Верочка проскальзывала в логово Повалюков, пропитанное чуждыми запахами, – такими до неприличия явными, пронзительными, – с застеленной переливчатым цветастым покрывалом гигантской кроватью с никелированными шишечками, с устрашающим конусообразным бюстгалтером, свисающим со спинки стула, с многочисленными снимками на стене, – старушек в повязанных плотно под подбородками платочках, удалого красавца с гармонью, двух застывших серьезных девушек с закрученными вокруг голов косами – на Верочкины расспросы ответ был один: – а хто его знае, – оно здесь висело, так я и оставила, пускай висить, – Рая проворно стелила на стол – ставилась еще одна тарелка, для гостьи, – на стул подкладывалась расшитая подушечка, для удобства. Петро прикладывался к рюмке с наливкой, – тягучая жидкость лилась меж мясистых его губ. Раиса придирчиво следила за опустошением Верочкиной тарелки, – кушай, деточка, кушай, – Верочка старательно подъедала, пока Раиса, подперев круглый подбородок ладонью, размягшим бабьим взглядом смотрела на мужа, – Петро… нам бы дивчинку… маленьку… або хлопчика… – а, Петро?
Осоловевшие глаза Петра останавливались на Раисиной пышной груди, вольготно раскинувшейся под бумазейным халатом..
– Ну, – покушала? – Раисина ладонь оказывалась на Верочкином плече, – и через минуту она (Верочка) уже стояла в тесном коридорчике с глуповатым остроухим «ведмедиком» в обнимку, – иди, погуляйся, деточка, – за стеной уже повизгивали пружины и какая-то маленькая девочка, а не Рая вовсе, выводила нежные рулады, – ай, ай, – а кто-то – строгий и взрослый – взволнованно вопрошал: – гарно? так гарно?…
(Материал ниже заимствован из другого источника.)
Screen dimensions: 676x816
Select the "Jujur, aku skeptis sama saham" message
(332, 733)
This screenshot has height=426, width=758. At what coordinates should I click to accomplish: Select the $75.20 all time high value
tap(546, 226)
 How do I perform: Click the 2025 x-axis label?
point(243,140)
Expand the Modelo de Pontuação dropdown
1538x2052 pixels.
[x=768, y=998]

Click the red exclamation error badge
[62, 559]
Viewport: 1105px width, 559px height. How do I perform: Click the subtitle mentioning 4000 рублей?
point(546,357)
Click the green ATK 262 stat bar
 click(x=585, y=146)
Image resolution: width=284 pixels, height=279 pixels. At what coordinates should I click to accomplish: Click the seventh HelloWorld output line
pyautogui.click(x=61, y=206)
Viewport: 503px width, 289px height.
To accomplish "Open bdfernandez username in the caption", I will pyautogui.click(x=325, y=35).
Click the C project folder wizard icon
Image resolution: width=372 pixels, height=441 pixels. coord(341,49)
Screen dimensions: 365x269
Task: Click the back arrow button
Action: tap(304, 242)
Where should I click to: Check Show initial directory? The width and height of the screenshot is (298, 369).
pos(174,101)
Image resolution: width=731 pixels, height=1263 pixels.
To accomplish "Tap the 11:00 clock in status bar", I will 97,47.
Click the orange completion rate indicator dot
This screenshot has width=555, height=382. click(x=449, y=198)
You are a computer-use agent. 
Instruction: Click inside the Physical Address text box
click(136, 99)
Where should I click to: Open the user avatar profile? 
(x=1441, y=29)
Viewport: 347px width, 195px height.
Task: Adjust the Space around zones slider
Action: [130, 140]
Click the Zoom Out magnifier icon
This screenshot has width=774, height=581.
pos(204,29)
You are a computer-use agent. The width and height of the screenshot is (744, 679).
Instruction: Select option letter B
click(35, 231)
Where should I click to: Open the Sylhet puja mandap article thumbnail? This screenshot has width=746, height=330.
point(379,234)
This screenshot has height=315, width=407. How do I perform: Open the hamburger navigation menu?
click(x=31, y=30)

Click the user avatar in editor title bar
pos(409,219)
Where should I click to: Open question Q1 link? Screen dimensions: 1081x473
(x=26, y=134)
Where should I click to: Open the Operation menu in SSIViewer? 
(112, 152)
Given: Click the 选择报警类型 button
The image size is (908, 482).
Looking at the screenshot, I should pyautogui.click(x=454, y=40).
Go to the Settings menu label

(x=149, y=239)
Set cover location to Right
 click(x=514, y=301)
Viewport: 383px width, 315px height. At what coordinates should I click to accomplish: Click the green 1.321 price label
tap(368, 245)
После обеда наступало время заслуженного досуга, – под сокрушительные звуки духового оркестра. Человек со смешной фамилией Голубчик (из боковой комнаты слева) страдальчески морщился, – это не музыка, девочка, это гвалт.
Почти никогда Марк Семеныч никогда не называл Верочку по имени, – впрочем, как и остальных соседей. Даже у входа в уборную он застывал в галантном полупоклоне, – мадемуазель… мадам… только после вас!
У щепетильной Фиры это вызывало приступ паники, – она осмеливалась посещать отхожее место, если поблизости не оказывалось убийственно вежливого соседа.
Ходили слухи, что маленький Голубчик чудом остался в живых, и с тех пор жил совершенно один, без друзей и родных, – на стене висел портрет улыбающейся молодой женщины в шляпке, а чуть ниже с маленькой фотокарточки улыбались темноглазые девочки-двойняшки с бантами в темных волосах.
***
Иногда Фира, Голубчик и Верочка резались в подкидного, – Марк Семеныч азартно вскрикивал, жульничал, томно прикрывал веки сухой ладошкой и по-детски бурно захлебывался обидой и восторгом. Подталкивая Верочку локтем, Фира заходилась булькающим смехом. Похоже, она кокетничала.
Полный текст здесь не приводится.